### DATASET EXTRACT
_ _ _

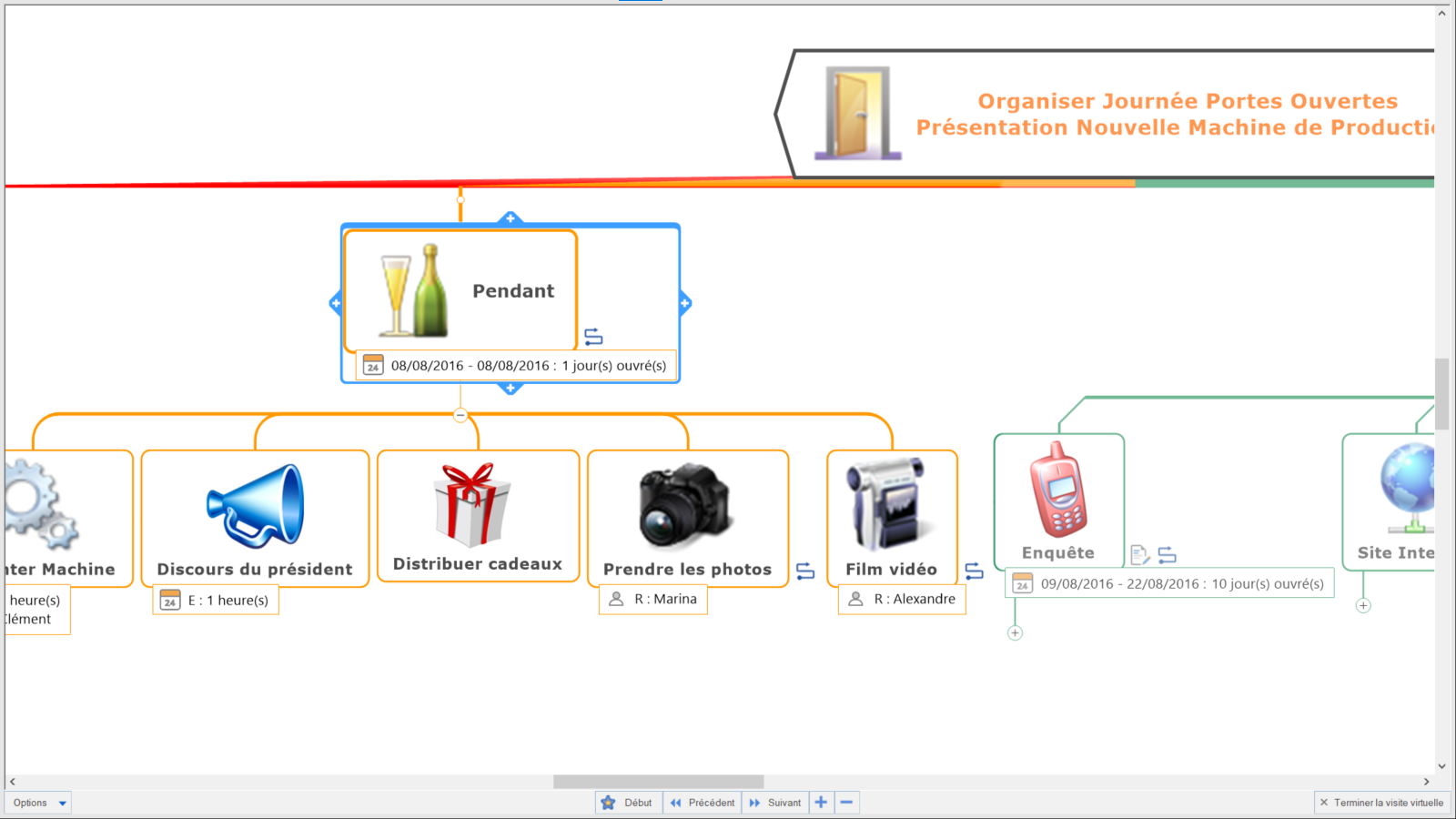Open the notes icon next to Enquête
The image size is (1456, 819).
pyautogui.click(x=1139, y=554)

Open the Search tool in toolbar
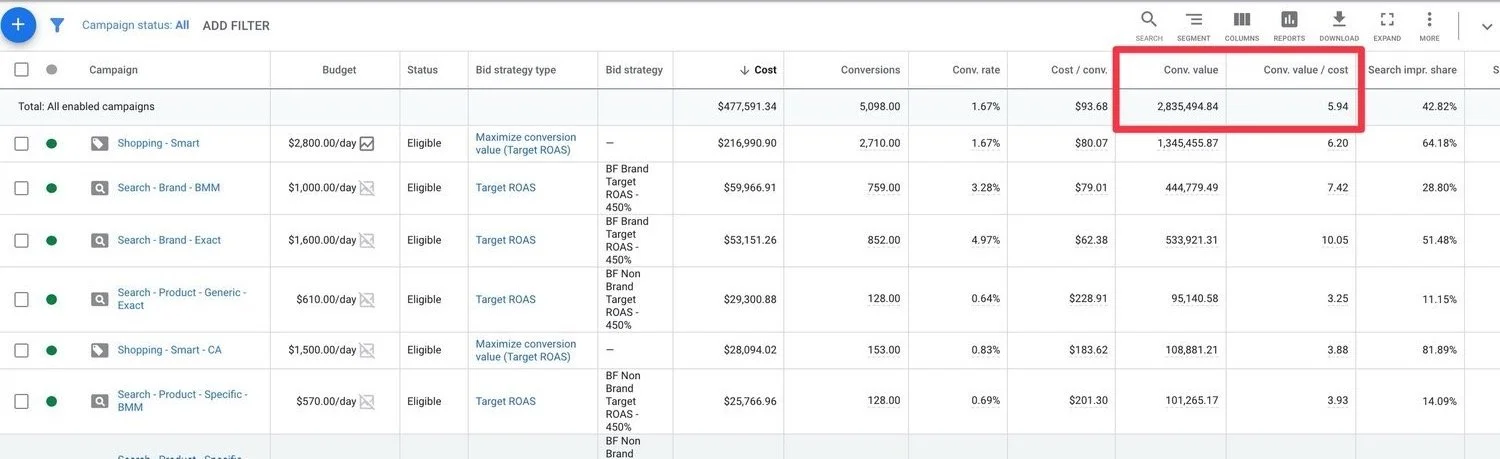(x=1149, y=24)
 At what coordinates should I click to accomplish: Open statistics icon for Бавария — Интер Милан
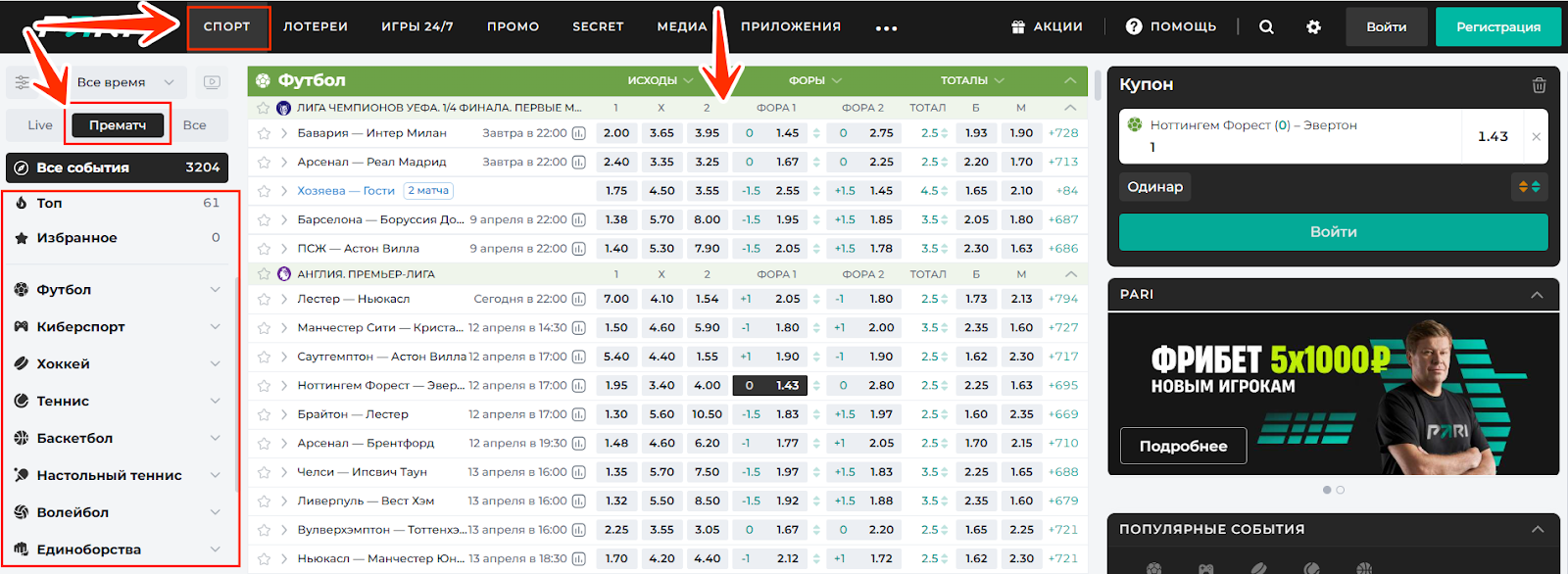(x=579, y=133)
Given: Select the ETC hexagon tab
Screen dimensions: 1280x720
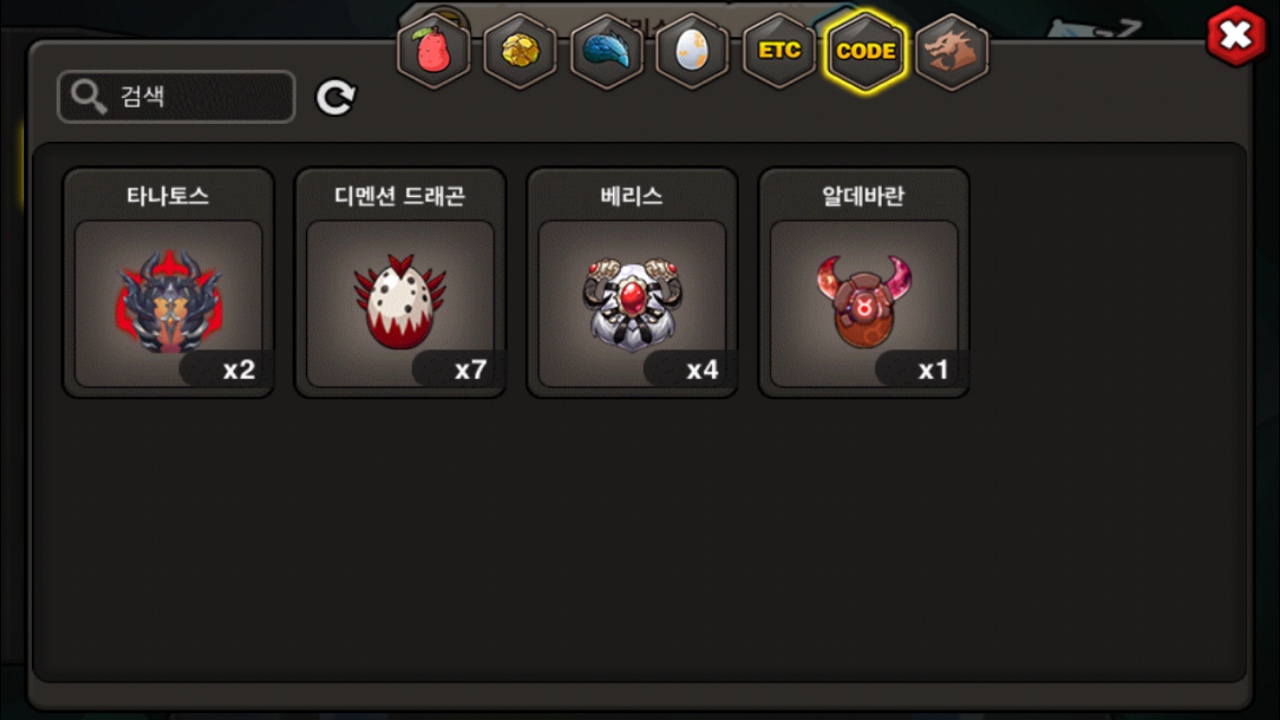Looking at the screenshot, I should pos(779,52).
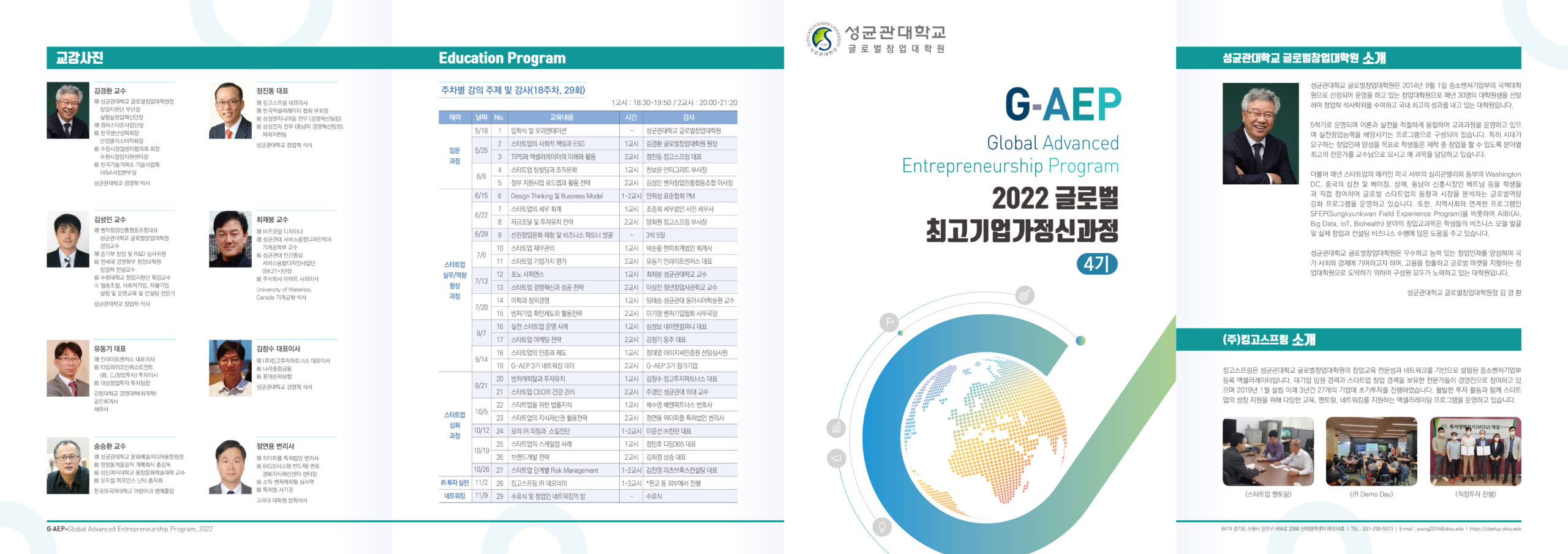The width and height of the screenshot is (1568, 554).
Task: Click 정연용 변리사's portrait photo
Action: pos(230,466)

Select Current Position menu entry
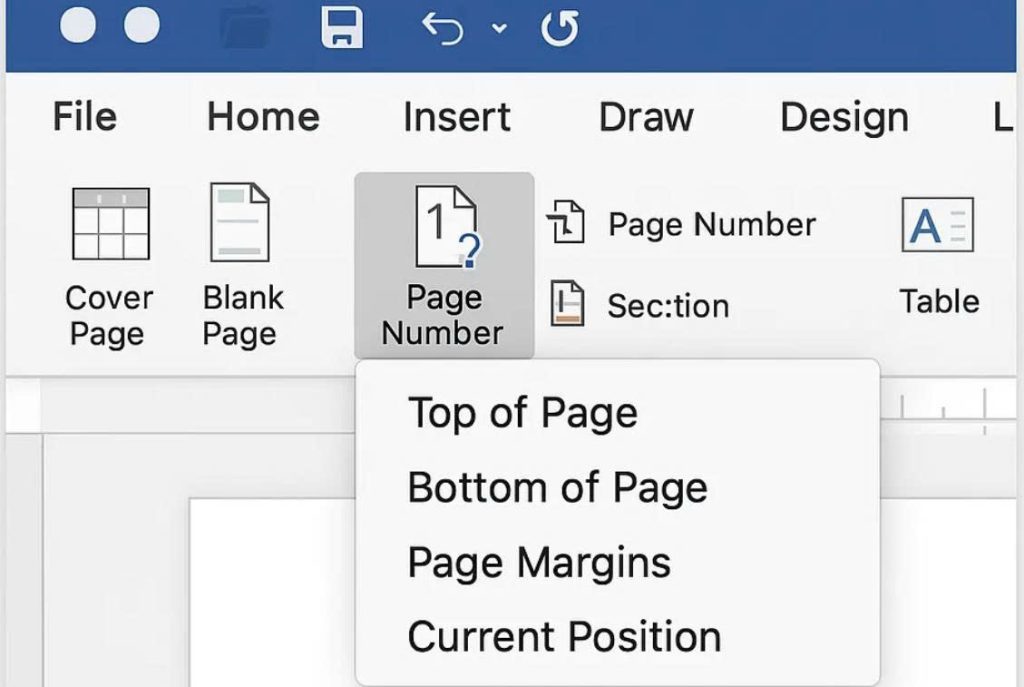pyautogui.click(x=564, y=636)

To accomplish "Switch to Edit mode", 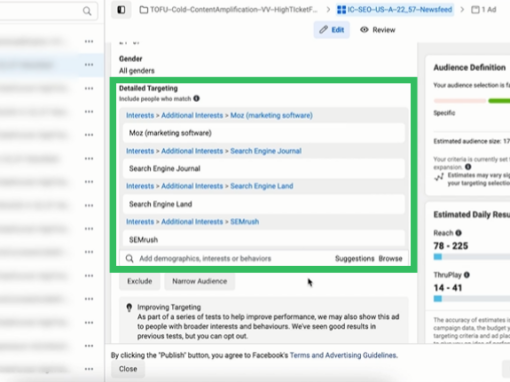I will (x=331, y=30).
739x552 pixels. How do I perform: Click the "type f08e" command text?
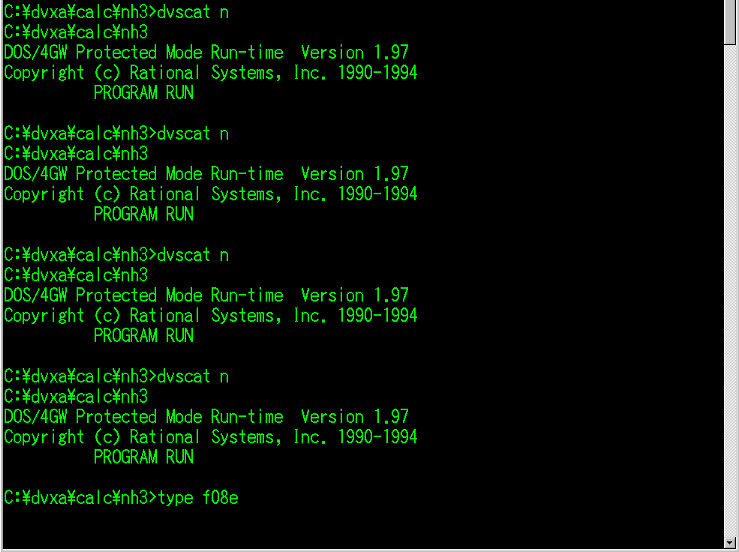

_ _ _

### WORK INSTRUCTIONS
Only the lines above from the one containing "Open the Search tool in toolbar" through the one containing "Given: Select the ETC hexagon tab" should be returned, verbatim and inclusive, with pictures excluded.

### TASK OUTPUT
Open the Search tool in toolbar
(x=1149, y=24)
 At what coordinates should I click to accomplish: Open statistics icon for Бавария — Интер Милан
(x=579, y=133)
Given: Select the ETC hexagon tab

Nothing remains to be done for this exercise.